Fundamentally, children are joyous and happy while adults are bored. And deep down I think adults wish to regain that joyful child’s view, in exchange, were it possible, for their boredom. And that neatly summarizes the predicament we are all in. But adults sceptically dismiss the child's vision as fake, doubt its reality, think it was an illusion, and, instead, tend to genuinely believe that their dull boring existence is the only sane way to live on this earth. And in any case they do not know how to proceed or how to even begin to recreate the child's joyous vision of the world. That is the very secret. That touches the heart of all secrets. How do we want to live? Bored to death in a safe and cosy prison of predictability? Or alive and awake, in love with the world and all its contents, in a dancing vision of spirit and innocence? It looks like a straight choice and they seem to be mutually exclusive paths which we might choose to take.

'…the movement of the higher thought, as far as we can trace it, has on the whole been from magic through religion to science. In magic man depends upon his own strength to meet the difficulties and dangers that beset him on every side. He believes in a certain established order of nature...in the acuter minds magic is [then] superseded by religion, which explains the succession of natural phenomena as regulated by the will, the passion, or the caprice of spiritual beings like man in kind, though vastly superior to him in power…religion is then later displaced by science...here at last man has hit upon a clue to the labyrinth, a golden key that opens many locks in the treasury of nature…' [Frazer, 1922, The Golden Bough A Study in Magic and Religion, pp.711-12]
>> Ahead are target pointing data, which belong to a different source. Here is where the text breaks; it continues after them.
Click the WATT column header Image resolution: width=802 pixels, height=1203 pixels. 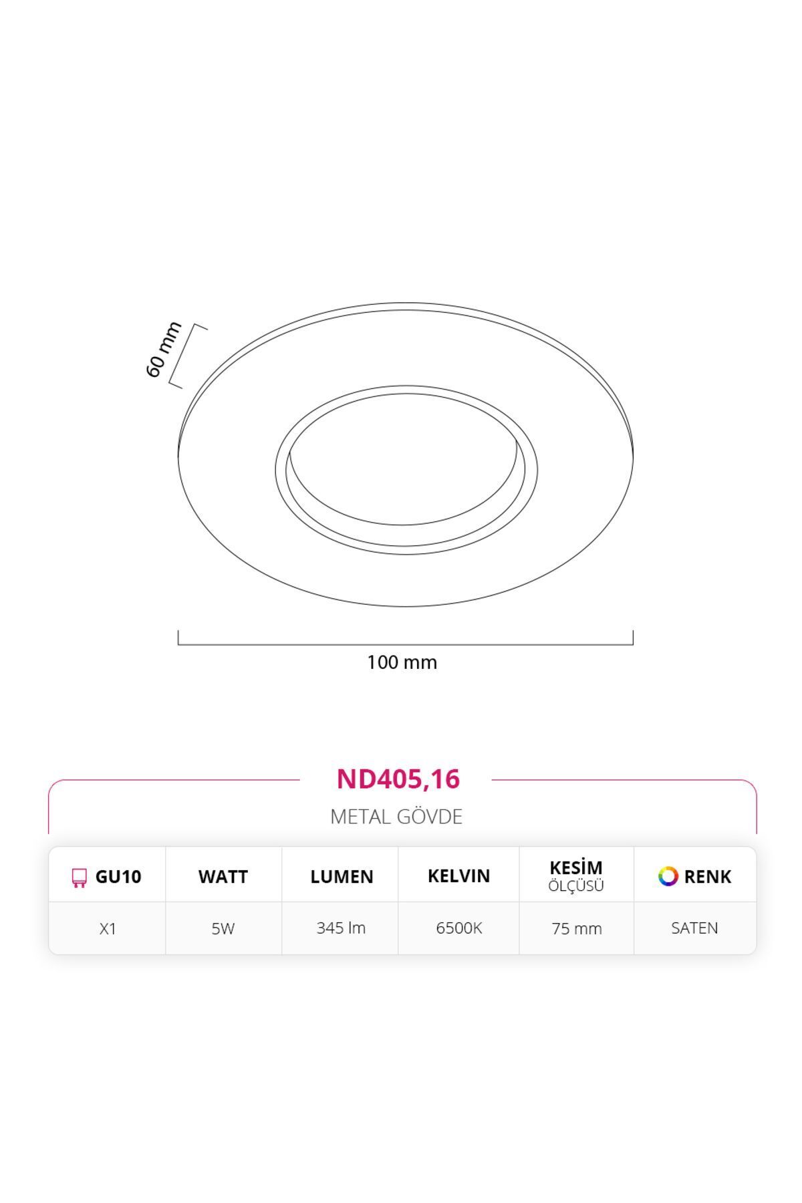pyautogui.click(x=223, y=877)
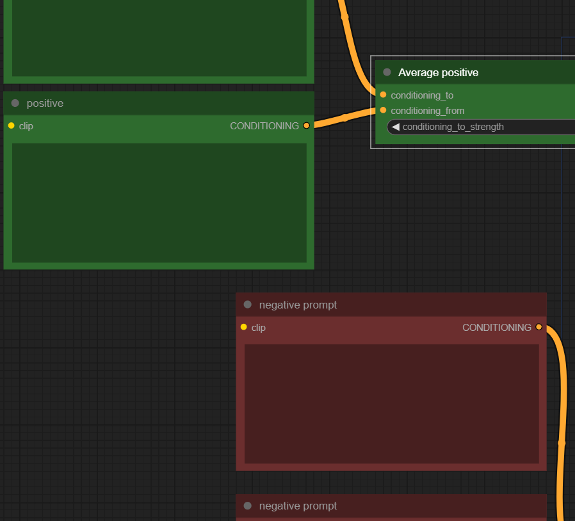Image resolution: width=575 pixels, height=521 pixels.
Task: Select the Average positive node by its title bar
Action: pos(448,72)
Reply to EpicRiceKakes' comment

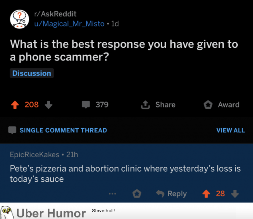click(x=171, y=194)
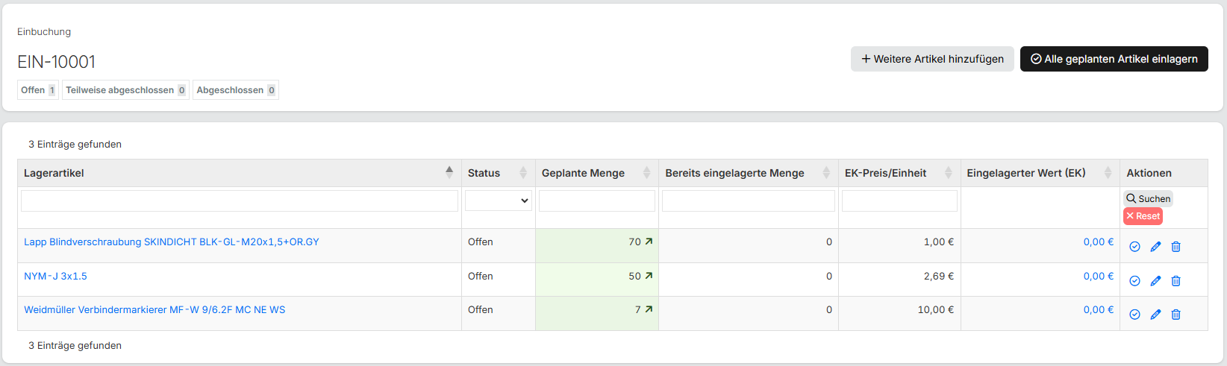
Task: Edit the Weidmüller Verbindermarkierer entry
Action: 1155,315
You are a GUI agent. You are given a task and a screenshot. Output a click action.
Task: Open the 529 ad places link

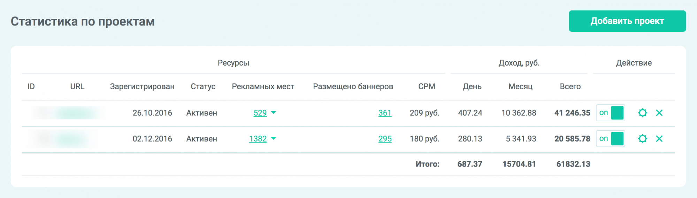[x=260, y=113]
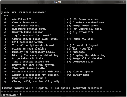127x97 pixels.
Task: Click 'Take a desktop screenshot.' text
Action: 31,62
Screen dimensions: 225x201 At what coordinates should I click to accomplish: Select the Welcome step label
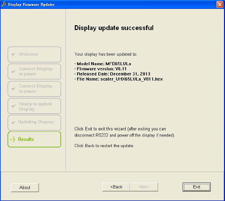pos(28,54)
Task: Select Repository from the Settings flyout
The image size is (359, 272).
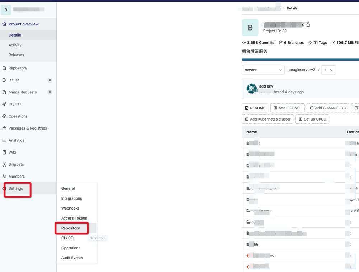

In his monumental tome, Frazer clearly depicts the transition in human beliefs from the magical to the religious and then to the scientific, but he signally ignores the fact that children delight in magic and then he fails to even consider what serious, great and vital function the magical might actually have in our lives, as compared to the bland and unpalatable diet dished up by scientists! If folks want to believe in elves and fairies, magic and deities, then so be it. If it enables them to make more sense of their sad little lives, if it helps them to be happier, to walk so much taller, and to smile and laugh more often, then what possible damage can it cause? And in the last analysis, on some deep, elemental plane, it might even be found to be truer than Newton's laws of motion or Schroedinger's equations.

The fact remains that no matter what solid and predictable laws can be shown to apply to matter, energy, space and time, we as spirits, enter and leave this world completely alone. What is important to us, truly and deeply important, is not really what happens here per se, or the ‘rules’ which regulate its contents, but it is those impulses we bring with us, and those we take away with us. For ultimately it is those impulses that cause our happiness and joy and not any diktat from materialist philosophers, or truly and deeply what befalls us here. Thus, ultimately, we always retain our subjective viewpoint, which always seems to take precedence over any mundane and predictable knowledge we might gain about reality and mind. It is thus my contention that religions of all kinds [as belief systems] play an important role in our lives. That role essentially enables us, if we choose to engage with it, to understand ourselves and the world more intimately, and to add the important extra ingredient of meaning to a life that might otherwise be utterly devoid of it. And a life with such meaning is, quite probably, a happy life, while one without any is most assuredly an unhappy one.